Premium
Regional alterations of repolarizing K + currents among the left ventricular free wall of rats with ascending aortic stenosis
Author(s) -
Volk Tilmann,
Nguyen Thi HongDiep,
Schultz JobstHendrik,
Faulhaber Jörg,
Ehmke Heimo
Publication year - 2001
Publication title -
the journal of physiology
Language(s) - English
Resource type - Journals
SCImago Journal Rank - 1.802
H-Index - 240
eISSN - 1469-7793
pISSN - 0022-3751
DOI - 10.1111/j.1469-7793.2001.0443k.x
Subject(s) - medicine , ventricle , cardiology , myocyte , repolarization , pressure overload , muscle hypertrophy , qrs complex , ascending aorta , patch clamp , qt interval , chemistry , aorta , electrophysiology , cardiac hypertrophy
1 The effect of cardiac hypertrophy on electrocardiogram (ECG), action potential duration (APD) and repolarizing K + currents was investigated in epicardial, midmyocardial and endocardial myocytes isolated from the rat left ventricular free wall. 2 Cardiac hypertrophy was induced by stenosis of the ascending aorta (AS), which led to an increased pressure load (+85 ± 10 mm) of the left ventricle; sham‐operated animals served as controls. 3 In ECG recordings from AS rats, the QTc interval was prolonged and the main vectors of the QRS complex and the T‐wave pointed in opposite directions, indicating an abnormal sequence of repolarization. 4 APD and K + currents were recorded using the whole‐cell patch‐clamp technique.
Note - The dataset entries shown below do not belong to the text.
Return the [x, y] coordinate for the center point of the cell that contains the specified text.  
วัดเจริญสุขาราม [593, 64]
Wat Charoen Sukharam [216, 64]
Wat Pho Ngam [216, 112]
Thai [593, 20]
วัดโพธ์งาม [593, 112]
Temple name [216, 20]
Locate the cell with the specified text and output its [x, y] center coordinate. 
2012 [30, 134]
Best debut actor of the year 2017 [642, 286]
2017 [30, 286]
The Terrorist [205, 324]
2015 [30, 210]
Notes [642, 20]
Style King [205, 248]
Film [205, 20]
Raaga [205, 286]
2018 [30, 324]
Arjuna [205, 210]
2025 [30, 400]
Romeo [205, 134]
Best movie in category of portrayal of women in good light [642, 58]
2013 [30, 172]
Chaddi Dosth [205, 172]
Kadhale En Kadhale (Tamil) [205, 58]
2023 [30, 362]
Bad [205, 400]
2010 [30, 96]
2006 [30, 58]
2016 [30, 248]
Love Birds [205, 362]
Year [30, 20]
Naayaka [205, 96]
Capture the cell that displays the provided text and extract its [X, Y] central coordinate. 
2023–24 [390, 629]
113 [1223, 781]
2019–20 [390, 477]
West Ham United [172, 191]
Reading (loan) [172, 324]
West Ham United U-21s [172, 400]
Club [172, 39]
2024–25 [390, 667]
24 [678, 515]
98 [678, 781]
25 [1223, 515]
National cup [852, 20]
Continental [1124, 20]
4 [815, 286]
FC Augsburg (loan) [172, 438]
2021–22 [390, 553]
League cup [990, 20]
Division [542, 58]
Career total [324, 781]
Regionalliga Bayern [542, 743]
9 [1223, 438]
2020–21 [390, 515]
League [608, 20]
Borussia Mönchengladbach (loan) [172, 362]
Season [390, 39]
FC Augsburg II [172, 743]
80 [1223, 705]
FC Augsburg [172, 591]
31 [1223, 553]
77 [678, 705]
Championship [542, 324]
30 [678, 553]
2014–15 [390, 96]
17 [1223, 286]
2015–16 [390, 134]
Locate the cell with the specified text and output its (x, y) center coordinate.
In the AS group, APD 90 (90 % repolarization) was significantly prolonged in epicardial and midmyocardial, but not endocardial myocytes. 5 Corresponding to the increase in APD, the magnitude of the transient outward K + current ( I to1 ) was significantly smaller (‐30 %) in epicardial and midmyocardial, but not endocardial myocytes. 6 Inactivation and steady‐state inactivation of I to1 were not affected by hypertrophy. Recovery from inactivation was slightly prolonged in endocardial myocytes from AS rats. 7 No differences in delayed rectifier currents ( I K ) or inwardly rectifying K + currents ( I K1 ) were detected between myocytes of the three regions of sham‐operated or AS animals. However, both currents were reduced by AS. 8 The present data show that cardiac hypertrophy caused by pressure overload leads to an increase in APD and a decrease in I to1 primarily in epicardial and midmyocardial myocytes, which implies a major role of alterations in I to1 for the reduced gradient in APD. The effects of AS on I K1 and I K may slightly counteract the decrease in APD gradient. The observed changes in APD and underlying ionic currents could well explain the alterations in repolarization observed in the ECG induced by cardiac hypertrophy.